= Beginning of Section =
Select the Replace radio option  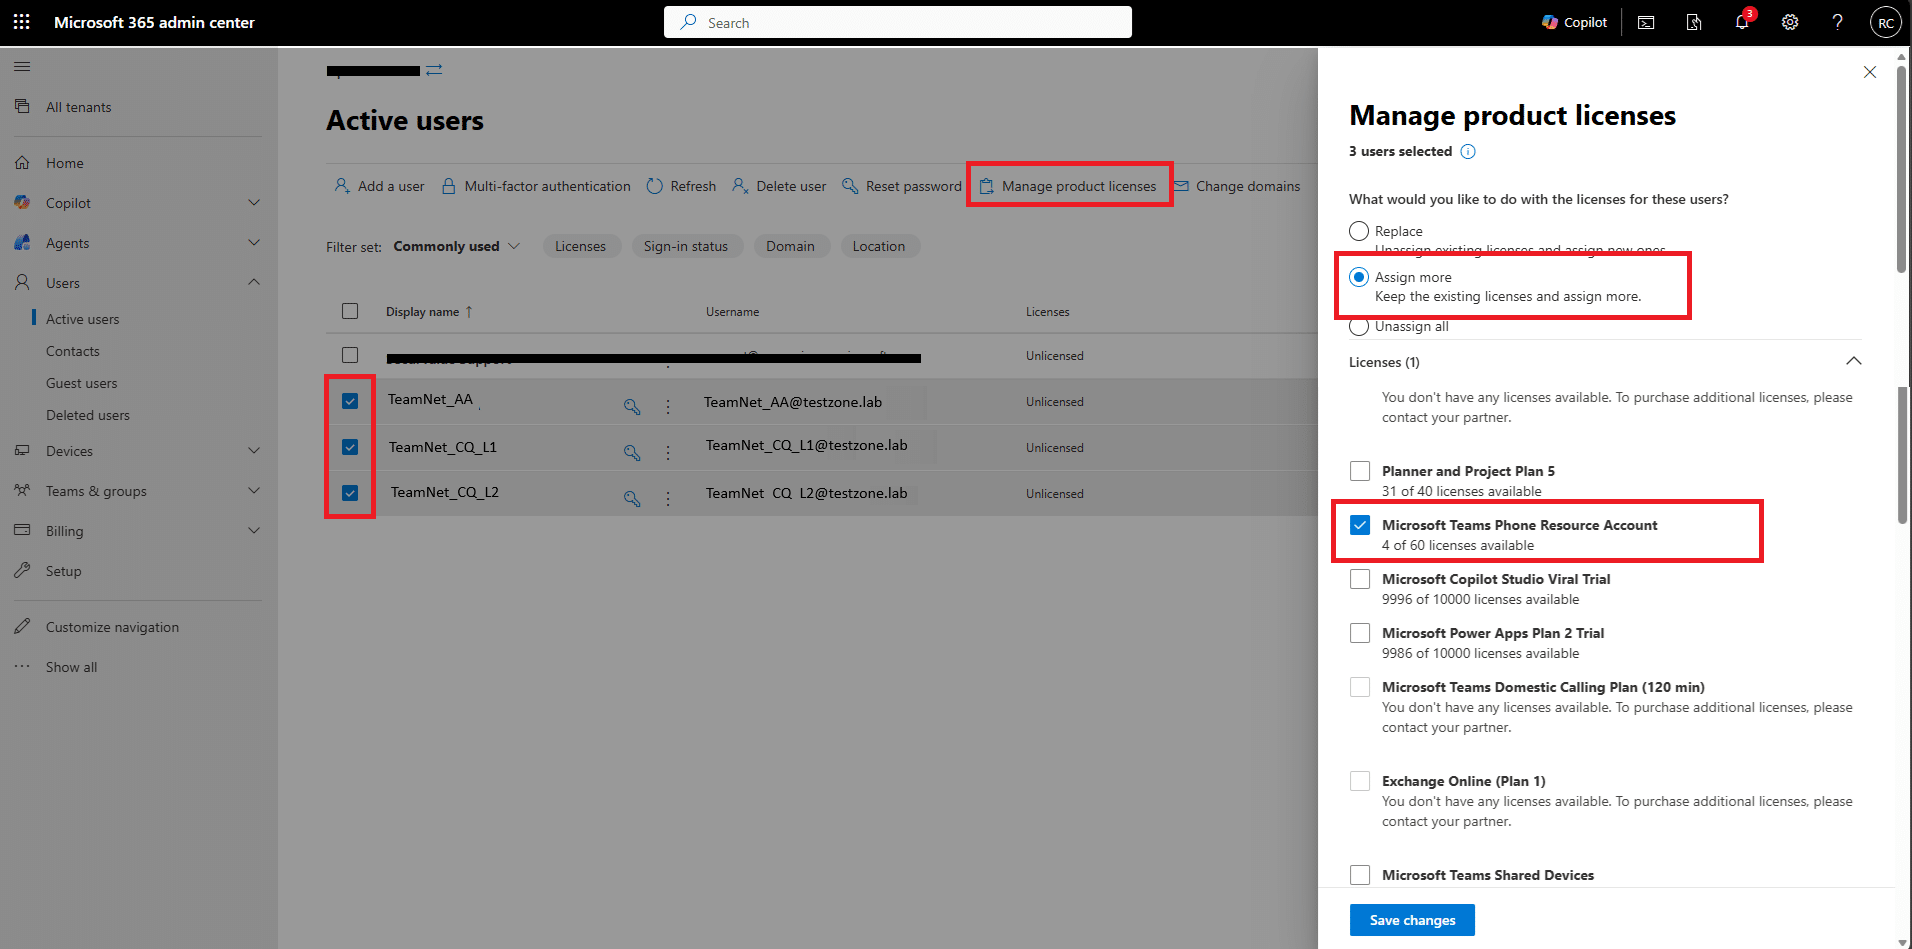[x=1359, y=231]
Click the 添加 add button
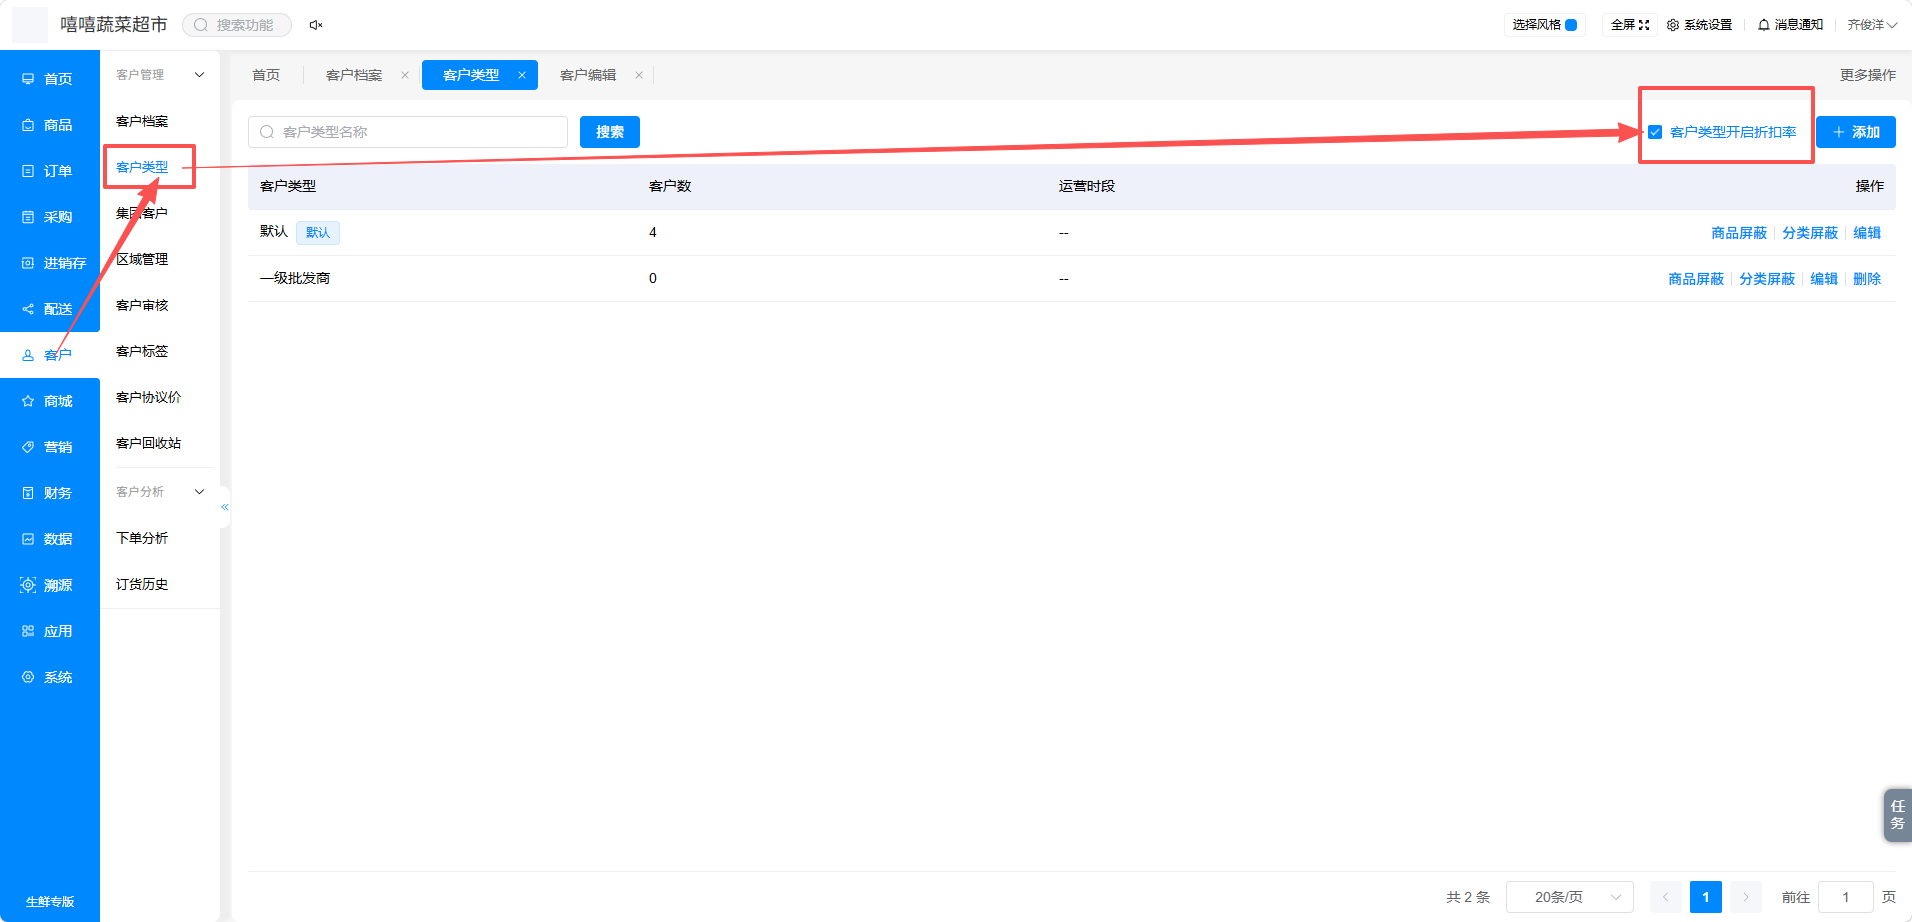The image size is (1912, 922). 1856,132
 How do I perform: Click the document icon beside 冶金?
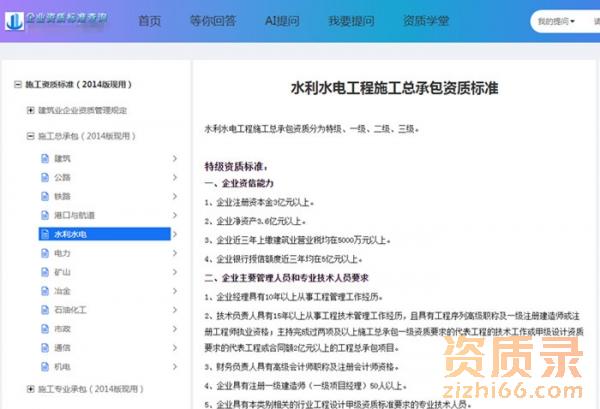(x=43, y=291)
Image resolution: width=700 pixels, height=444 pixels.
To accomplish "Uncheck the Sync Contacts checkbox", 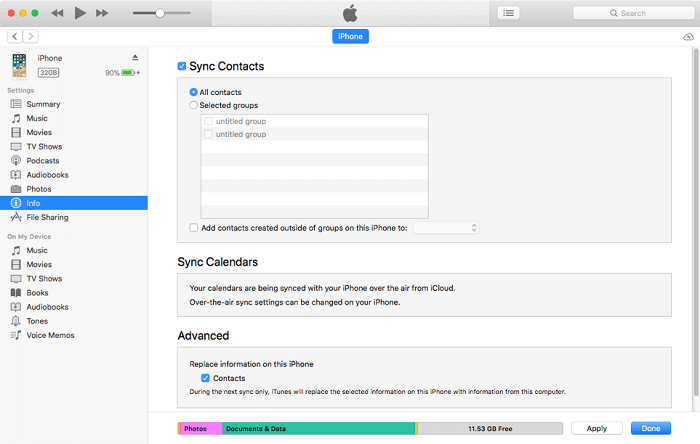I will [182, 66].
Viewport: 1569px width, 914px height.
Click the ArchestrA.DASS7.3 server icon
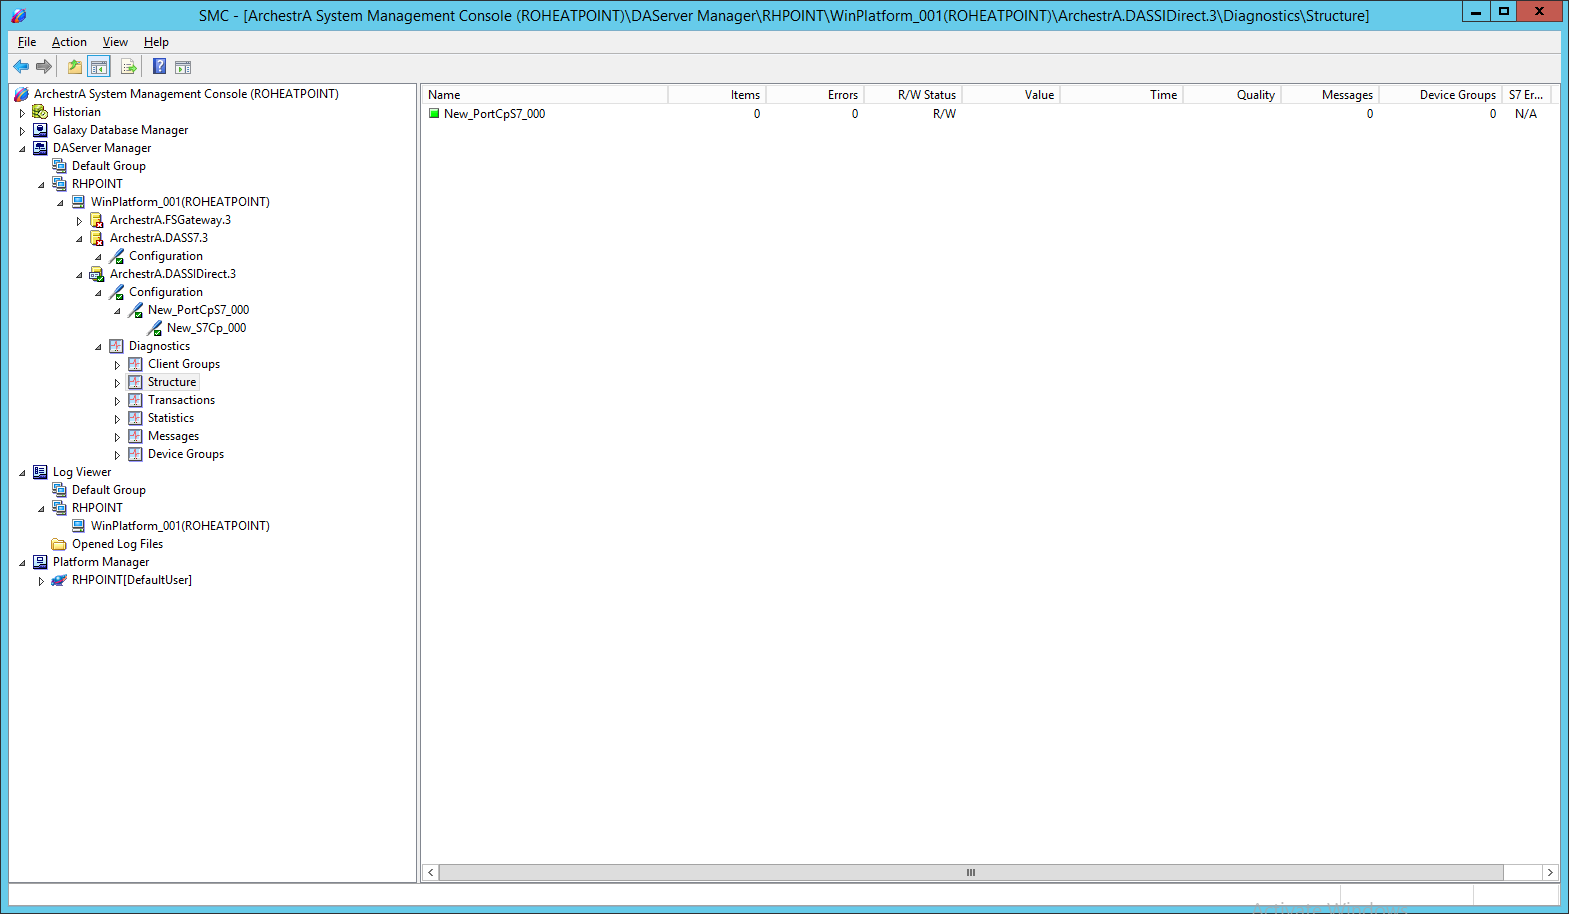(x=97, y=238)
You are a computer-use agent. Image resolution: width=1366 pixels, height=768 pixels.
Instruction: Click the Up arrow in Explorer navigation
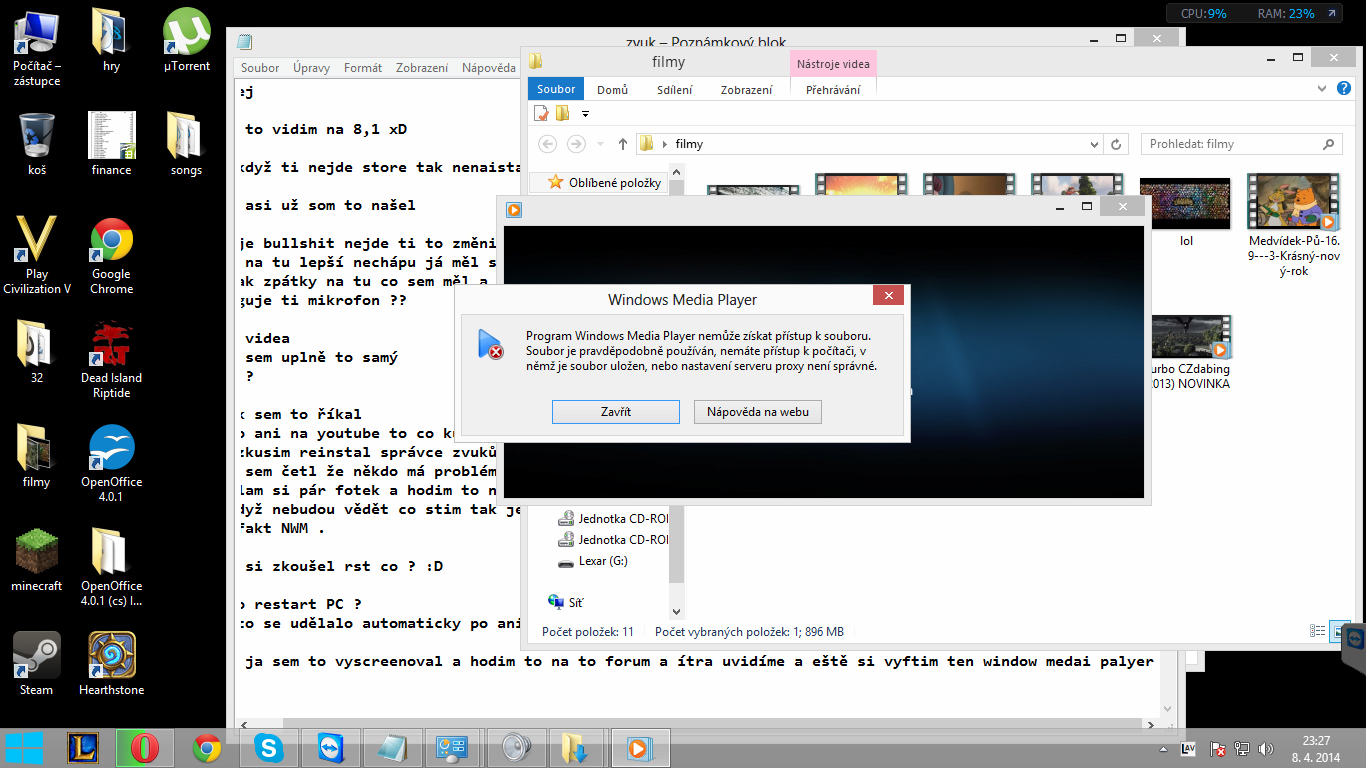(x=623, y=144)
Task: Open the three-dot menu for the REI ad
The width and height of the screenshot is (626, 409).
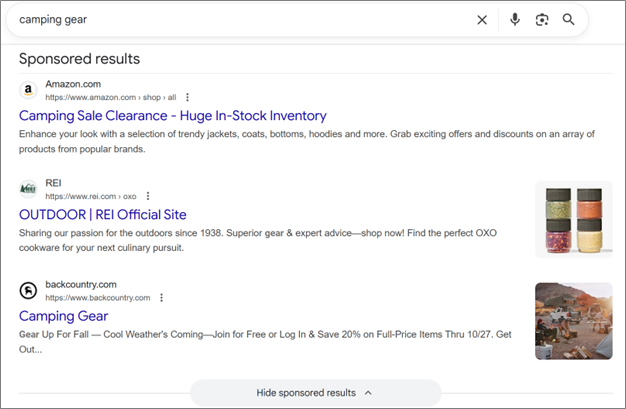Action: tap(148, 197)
= End of Section =
| YOUR OBJECTIVE |
Pictures should be omitted. Please return exactly the lines from the line that holds "Click the ArchestrA.DASS7.3 server icon" through the end of the records.

| RESULT |
Click the ArchestrA.DASS7.3 server icon
(x=97, y=238)
You are a computer-use agent. Image resolution: width=1366 pixels, height=768 pixels.
Instruction: Click the Up arrow in Explorer navigation
(x=623, y=144)
Task: Open the three-dot menu for the REI ad
The width and height of the screenshot is (626, 409).
Action: tap(148, 197)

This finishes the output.